Currently submitted to: Journal of Medical Internet Research
Date Submitted: Feb 4, 2026
Open Peer Review Period: Feb 5, 2026 - Apr 2, 2026
(currently open for review)
Warning: This is an author submission that is not peer-reviewed or edited. Preprints - unless they show as "accepted" - should not be relied on to guide clinical practice or health-related behavior and should not be reported in news media as established information.

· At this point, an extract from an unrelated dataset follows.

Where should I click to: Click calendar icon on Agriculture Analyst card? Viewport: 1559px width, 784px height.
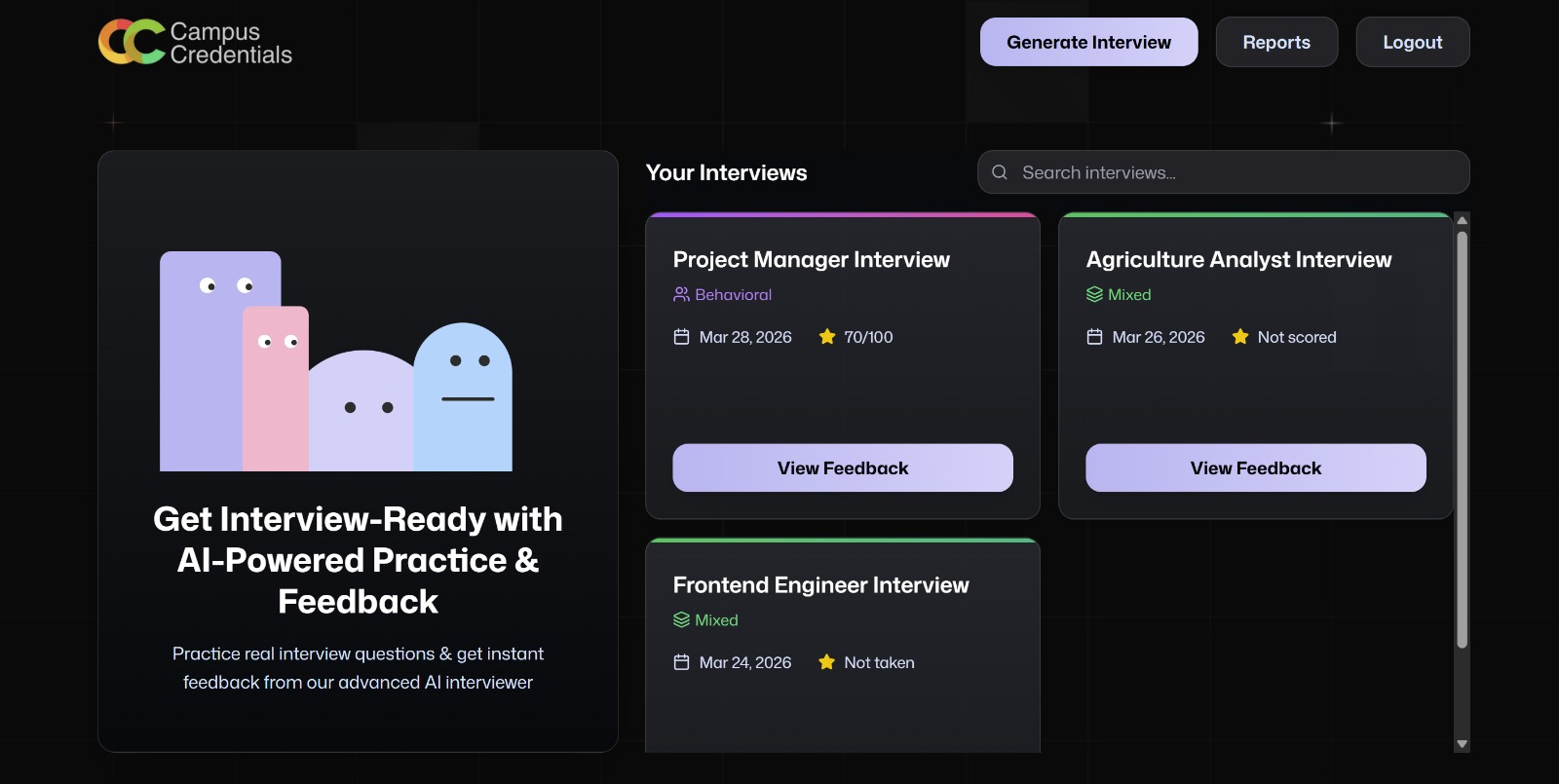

Application of Multimodal Large Language Models in Cutaneous Lesion Recognition of Talaromycosis and Cryptococcosis
ABSTRACT
Background:
Talaromycosis and cryptococcosis are prevalent in Southern China and Southeast Asia and are frequently misclassified due to overlapping lesion morphology and limited access to confirmatory testing.
Objective:
To evaluate the zero-shot diagnostic performance of multimodal large language models in identifying and differentiating cutaneous lesions of talaromycosis and cryptococcosis
Methods:
Published clinical photographs of cutaneous lesions of talaromycosis and cryptococcosis were systematically retrieved up to 31 August 2025, and seven representative multimodal large language models were benchmarked under a strictly zero-shot setting using a standardized prompt template and a predefined output schema. Latency, unanswerable/invalid response rates, and diagnostic performance were evaluated using accuracy, precision, sensitivity, specificity, F1-score, and Matthews correlation coefficient. For explanation quality assessment, model-generated texts were independently rated by two clinicians across five dimensions, and hallucination events were quantified.
Results:
In total, 214 articles (95 for talaromycosis and 119 for cryptococcosis), including 244 talaromycosis cutaneous lesion images and 236 cryptococcosis cutaneous lesion images, were collected for zero-shot evaluation. Most models achieved acceptable performance recognition, among them, ChatGPT-5 achieved the best performance. For comprehensive performance comparison, ChatGPT-5 ranked first across six indicators but exhibited relatively lower sensitivity. Evaluation of the output text quality demonstrated that the diagnostic texts generated by GPT-5 were excellent. The EQI was 70.08, with a hallucination rate of 21.76%.
Conclusions:
ChatGPT-5 demonstrates feasibility in the recognition of cutaneous lesions of talaromycosis and cryptococcosis under zero-shot conditions and can serve as a potential tool for assisting in the analysis of infectious skin disease images.